----- SELECTED PASSAGE -----

We proceed to simplify the the general expressions
of the contributions to the
regularized determinants, when the angles are of the form ${{\pi}\over n}$.

We recall that the contribution to $Z_D'(0)$ from a
(boundary) corner
is
\begin{eqnarray}
A + B\alpha -{1\over 4}\log\alpha +
{1\over{12\alpha}}(\gamma -\log 2 -\log\alpha)
-{1\over{12}}\alpha\log\alpha+J(\alpha) \nonumber
\end{eqnarray}
where the last term has the integral representation
\begin{eqnarray}
\label{Jdefhere}
J(\alpha) =
\int_{0}^{\infty}
{1\over{e^{\mu} -1}}
[{1\over {2\mu}}\coth({x\over{2\alpha}}) -
{{\alpha}\over {4\sinh^2 ({{\mu}\over 2})}}
-{1\over {12}}({1\over{\alpha}}+\alpha)] d\mu
\end{eqnarray}
and have included an undetermined term linear in the
angles ($B\alpha$), and an integration constant, that we
will not need explicitly ($A$).

The analysis proceeds by computing the integral for
$\alpha$ being ${1\over n}$. Let $y$ stand for $e^{\mu}$.
Decomposing various rational functions of $y$:
\begin{eqnarray}
\log (y^n-1) &= &\sum_{v=0}^{n-1} \log (y-\lambda_v)
\qquad\qquad \lambda_v = e^{{2\pi i v}\over n}\nonumber \\
{n\over{y^n-1}} &= &\sum_{v=0}^{n-1} {1\over{\lambda_vy-1}}\nonumber \\
{1\over {y-1}}({n\over{y^n-1}} +{n\over 2}) &=
&{1\over{(y-1)^2}} + {1\over{2(y-1)}} -
\sum_{v=1}^{n-1} {{\lambda_v}\over{1-\lambda_v}}
{1\over{y-\lambda_v}}\nonumber \\
\sum_{v=1}^{n-1} {{\lambda_v}\over{1-\lambda_v}}
&= &{{1-n}\over{2}} \nonumber
\end{eqnarray}
we can absorb the terms proportional to ${1\over n}$ into $B$, and
write the modified integral:
\begin{eqnarray}
\label{tildeJdefn}
\tilde J({1\over n}) =
{1\over n}\int_{\epsilon}^{\infty}
[-{1\over {x}}
\sum_{v=1}^{n-1} {{\lambda_v}\over{1-\lambda_v}}
{1\over{y-\lambda_v}} - {{n^2-1}\over{12(y-1)}}]
 dx
\end{eqnarray}
The cut--off $\epsilon$ is introduced for later convenience.

----- DATA -----

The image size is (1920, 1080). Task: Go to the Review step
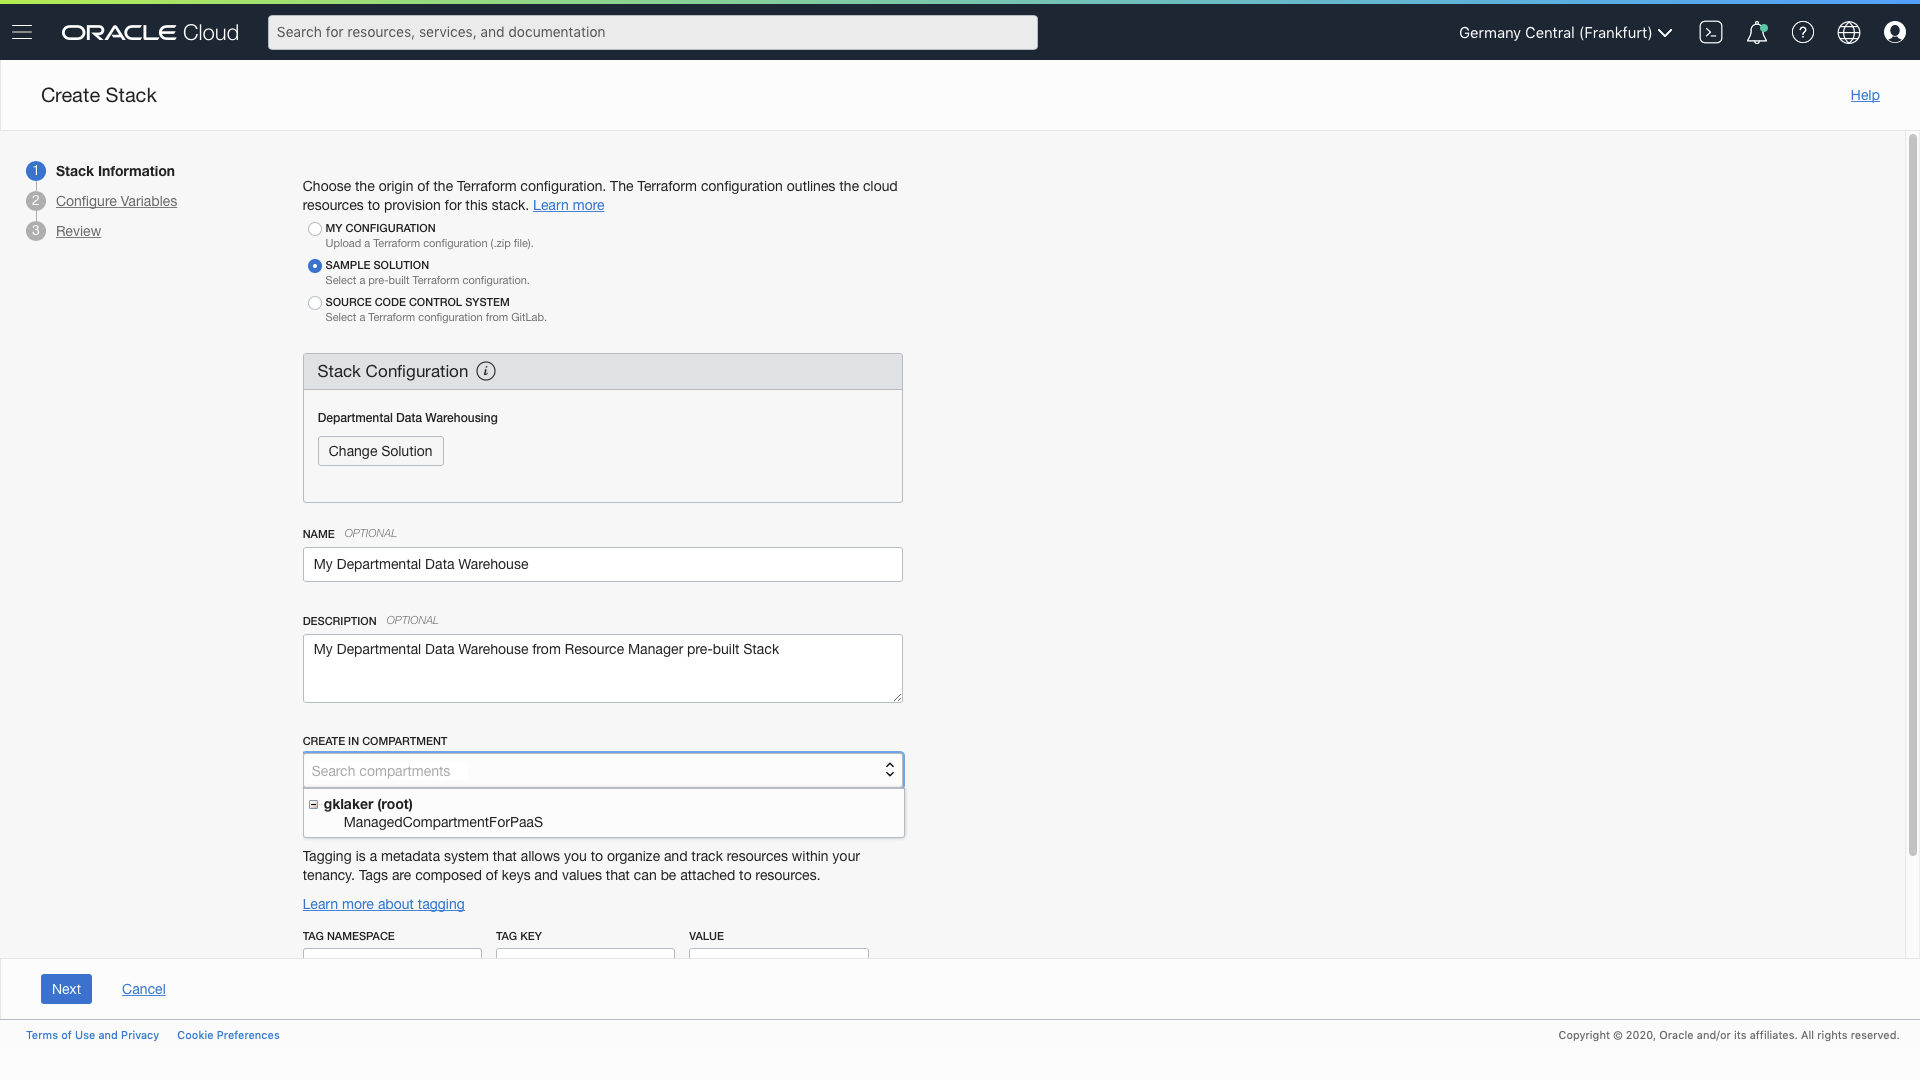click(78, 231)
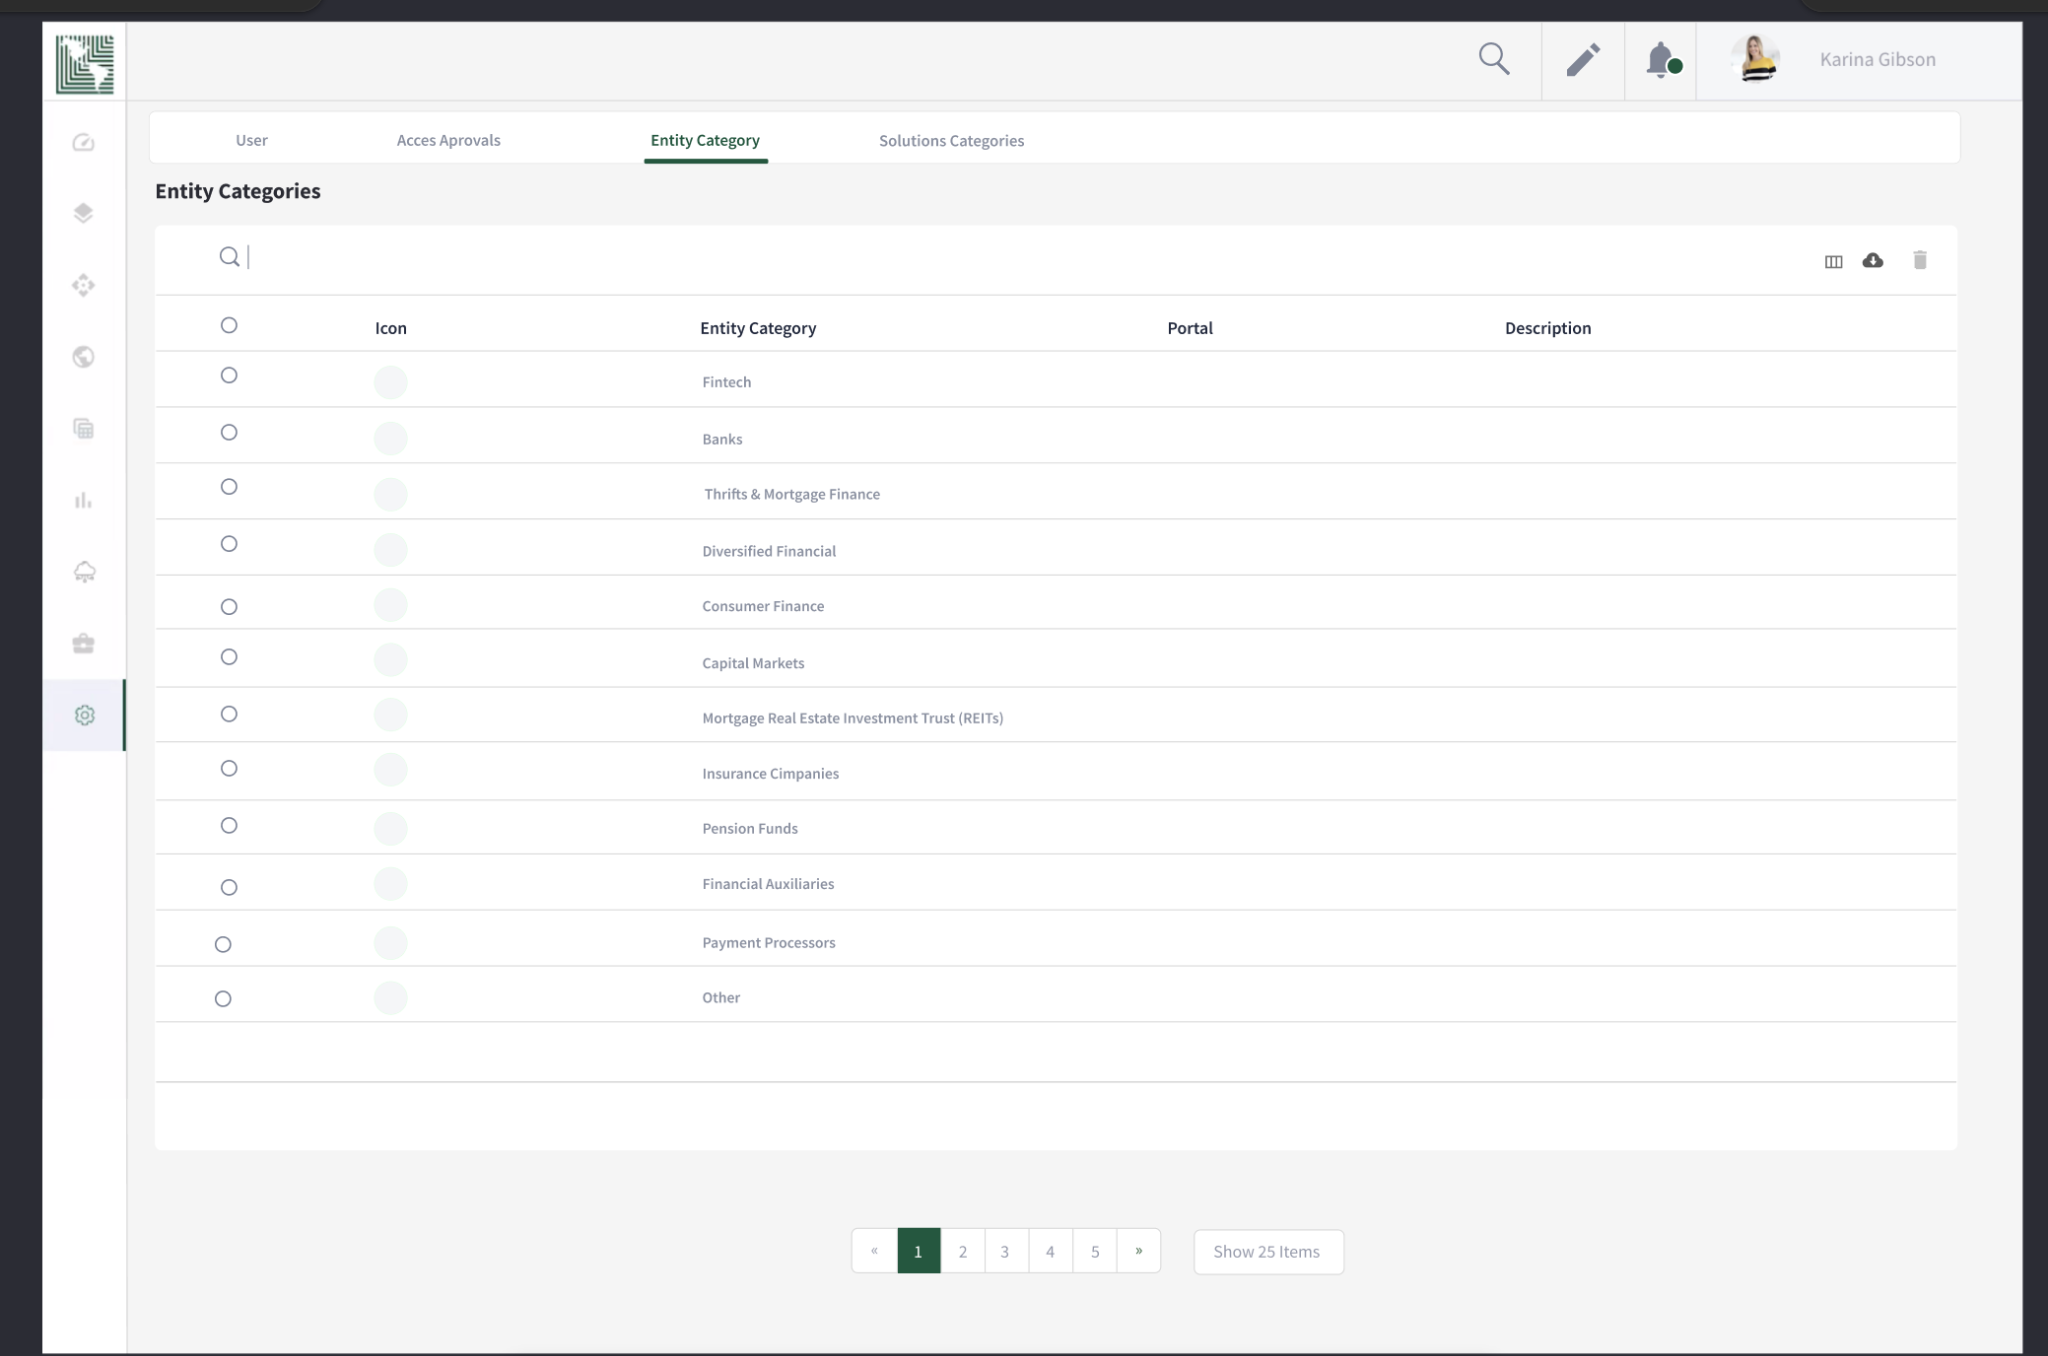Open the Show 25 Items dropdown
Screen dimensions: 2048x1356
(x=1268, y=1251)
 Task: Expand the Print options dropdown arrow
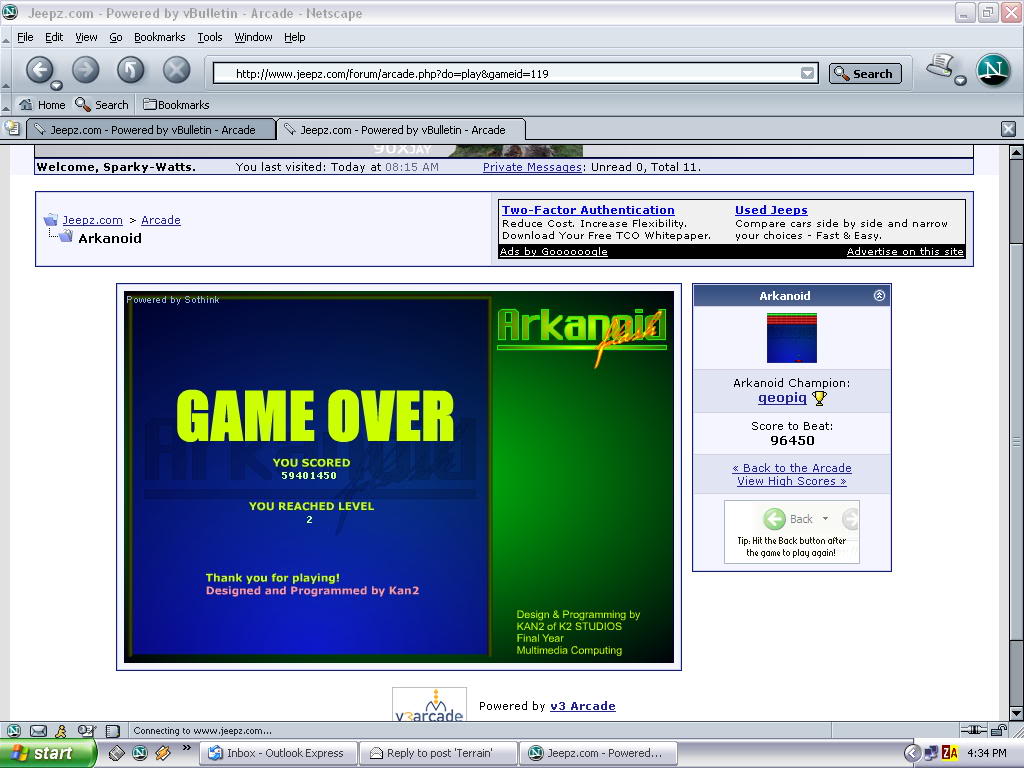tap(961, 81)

-----

- [WRITTEN INSTRUCTION]: Pick up the derivation of corner contributions to the regularized determinants after its final sentence and continue it.

- [OUTPUT BELOW]:
In fact, we can go backwards and express \ref{tildeJdefn} as
\begin{eqnarray}
\label{tildeJdefc}
\tilde J(\alpha ={1\over n}) =
\int_{0}^{\infty}d\mu
{1\over{e^{\mu}-1}}
[({1\over {2\mu}})(\coth({{\mu}\over{2\alpha}})
- \alpha\coth({{\mu}\over{2}})) -
{1\over{12}}({1\over{\alpha}}-\alpha)]
\end{eqnarray}
Since up to simple terms in $\alpha$ that
we keep, \ref{tildeJdefc} and
\ref{Jdefhere} agree on the integers, and both expressions are
analytic in ${1\over{\alpha}}$, then they must agree overall.
We are therefore allowed to substitute for \ref{Jdefhere}
the more symmetric expression \ref{tildeJdefc}.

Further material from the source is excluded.